OK. I know what this is. It is an OOM (Out Of Memory) issue in your Virtuozzo VPS.qlex wrote:QlexCode: Select all
Downloading packages Running rpm_check_debug Running Transaction Test Killed
Bottom line: You have centos 5.x (where x < 6) installed at the moment, and when you run yum update things go wrong because yum uses too much memory when doing so as there's a heck of a lot for yum to do and figure out. Unfortunately this causes Virtuozzo to kill the yum process and leave you with incomplete transactions. BUT, worst of all, when you try to do run yum update again, yum will simply stall, unkillably, invisibly. It does not help that you are trying to update Atomic stuff (e.g. php) at the same time.
Here's my suggestion. No guarantees. At your own risk! I'd let your provider do whatever he things best personally, as he'll be able to see what's happening and deal with it as required. But if you decide not to, here's what might help:
1) Reboot your VPS
2) Install yum-utils [yum install yum-utils](You will see an error when you do anything with yum following your earlier "killed" issue, which talks about incomplete transaction. Do not worry. We will deal with this shortly, and yum-utils is what we'll use to deal with it.
2a) I'd disable the Atomic repo in order not to upgrade php to 5.3 right now. Update the OS THEN update php/mysql etc.
3) Follow the Centos-recommended method to update from an ealier version of Centos Centos (5.4) to Centos 5.6. If you already have 5.5 it isn't strictly necessary to do this, but it will help you anyway.
This is as follows:
4) Now, instead of running yum update right at the end there, reboot your VPS THEN run yum update. This should allow yum to do its thing with plenty of memory.yum clean all
yum update glibc\*
yum update yum\* rpm\* pyth\*
yum clean all
yum update mkinitrd nash
yum update (do not do this yet though!)
5) Re-enable the Atomic repo.
6) run yum-complete-transactions
This will clear your previous errors. It may well also install the atomic php and other stuff because they will be incomplete from the first time you ran yum update, and yum-complete-transactions will resolve that.

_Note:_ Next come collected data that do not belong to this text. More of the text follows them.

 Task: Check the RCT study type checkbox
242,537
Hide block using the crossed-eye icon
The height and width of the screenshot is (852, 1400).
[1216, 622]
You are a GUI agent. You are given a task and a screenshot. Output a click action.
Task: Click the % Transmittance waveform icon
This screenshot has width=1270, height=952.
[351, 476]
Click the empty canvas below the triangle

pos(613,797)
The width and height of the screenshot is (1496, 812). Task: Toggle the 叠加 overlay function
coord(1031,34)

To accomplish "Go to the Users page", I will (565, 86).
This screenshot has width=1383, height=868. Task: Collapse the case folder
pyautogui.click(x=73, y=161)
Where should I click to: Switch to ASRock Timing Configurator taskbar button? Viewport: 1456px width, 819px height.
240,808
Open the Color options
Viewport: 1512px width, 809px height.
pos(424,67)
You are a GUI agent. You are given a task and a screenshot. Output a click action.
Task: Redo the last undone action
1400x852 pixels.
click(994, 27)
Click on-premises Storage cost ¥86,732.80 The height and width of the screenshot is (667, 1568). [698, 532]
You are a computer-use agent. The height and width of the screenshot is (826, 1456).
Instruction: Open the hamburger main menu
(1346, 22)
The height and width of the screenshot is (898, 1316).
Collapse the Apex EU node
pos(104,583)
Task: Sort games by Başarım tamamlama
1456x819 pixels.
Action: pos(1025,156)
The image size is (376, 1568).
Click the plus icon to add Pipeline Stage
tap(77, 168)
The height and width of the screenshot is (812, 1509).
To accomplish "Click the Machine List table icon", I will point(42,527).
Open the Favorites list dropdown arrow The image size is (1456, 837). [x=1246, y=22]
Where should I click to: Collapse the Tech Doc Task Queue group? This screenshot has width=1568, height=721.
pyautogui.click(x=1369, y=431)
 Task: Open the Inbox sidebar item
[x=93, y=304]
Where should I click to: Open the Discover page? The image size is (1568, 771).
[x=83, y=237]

HOWEVER, I'm not completely sure what will happen with the Atomic repo disabled in step 2a. In may be that doing that is a bad idea and you should leave it enabled. I'm suggesting that you disable it in order to reduce the potential for problems, but there's a possibility that it will cause more problems with it disabled than with it enabled. I'm sorry but I don't know for sure -- maybe someone else will comment on this?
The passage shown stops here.